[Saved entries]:
◆ ◆ ◆ ◆ ◆ ◆ ◆

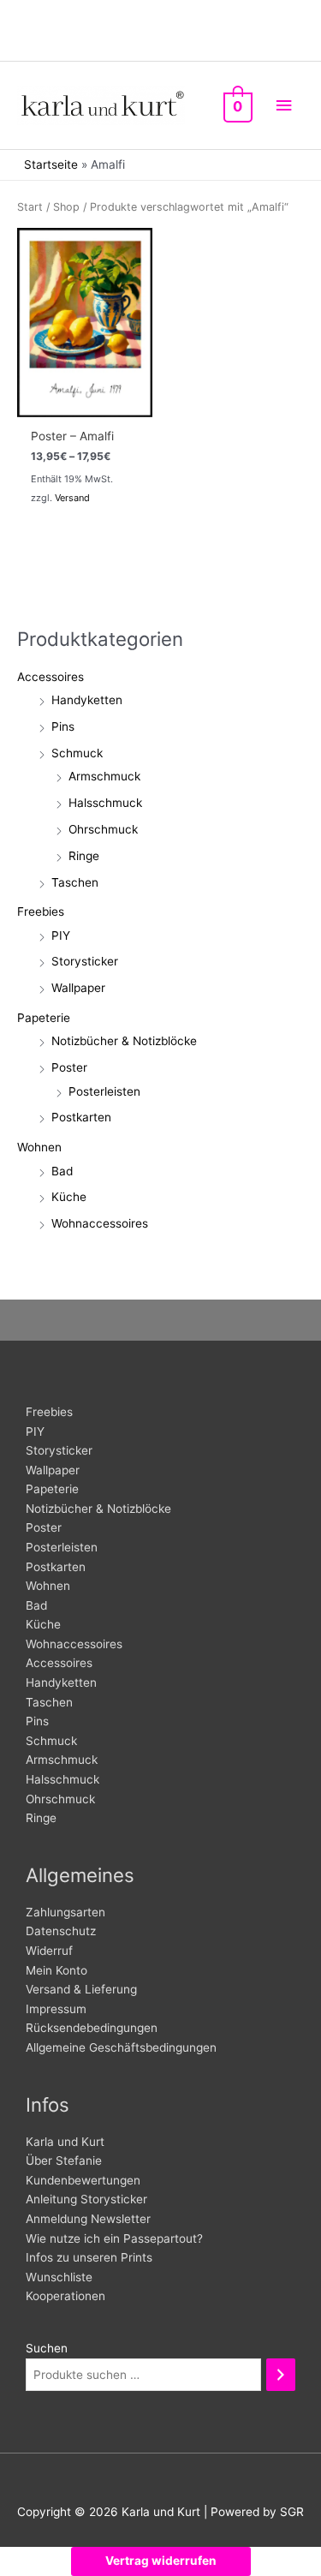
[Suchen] (280, 2375)
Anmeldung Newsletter (88, 2219)
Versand (72, 498)
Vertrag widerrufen (161, 2560)
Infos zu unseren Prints (89, 2257)
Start (30, 206)
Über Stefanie (64, 2160)
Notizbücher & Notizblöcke (124, 1041)
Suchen (47, 2348)
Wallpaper (78, 988)
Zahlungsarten (65, 1912)
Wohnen (39, 1147)
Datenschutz (61, 1931)
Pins (62, 726)
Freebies (40, 911)
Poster (69, 1067)
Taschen (74, 882)
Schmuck (77, 753)
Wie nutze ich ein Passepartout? (114, 2238)
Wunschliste (59, 2277)
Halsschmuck (105, 803)
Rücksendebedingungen (92, 2028)
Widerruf (49, 1950)
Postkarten (81, 1117)
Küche (68, 1197)
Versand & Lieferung (81, 1989)
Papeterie (43, 1018)
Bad (62, 1171)
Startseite (51, 164)
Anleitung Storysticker (86, 2199)
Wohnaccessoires (99, 1223)
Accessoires (50, 677)
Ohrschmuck (103, 829)
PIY (60, 935)
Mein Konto (56, 1970)
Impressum (56, 2009)
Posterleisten (104, 1091)
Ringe (83, 856)
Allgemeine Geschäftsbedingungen (121, 2047)
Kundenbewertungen (83, 2180)
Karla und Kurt (65, 2142)
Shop (66, 206)
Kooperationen (65, 2296)
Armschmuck (104, 776)
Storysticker (84, 961)
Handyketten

◆ ◆ ◆ ◆ ◆ ◆ ◆

[WHAT YOU HAVE TO DO]: Going back to the entries above, set down exactly the lines that begin at the one with "Halsschmuck (105, 803)" and end at the one with "Accessoires (50, 677)", both included, and nothing else.

[ANSWER]:
Halsschmuck (105, 803)
Rücksendebedingungen (92, 2028)
Widerruf (49, 1950)
Postkarten (81, 1117)
Küche (68, 1197)
Versand & Lieferung (81, 1989)
Papeterie (43, 1018)
Bad (62, 1171)
Startseite (51, 164)
Anleitung Storysticker (86, 2199)
Wohnaccessoires (99, 1223)
Accessoires (50, 677)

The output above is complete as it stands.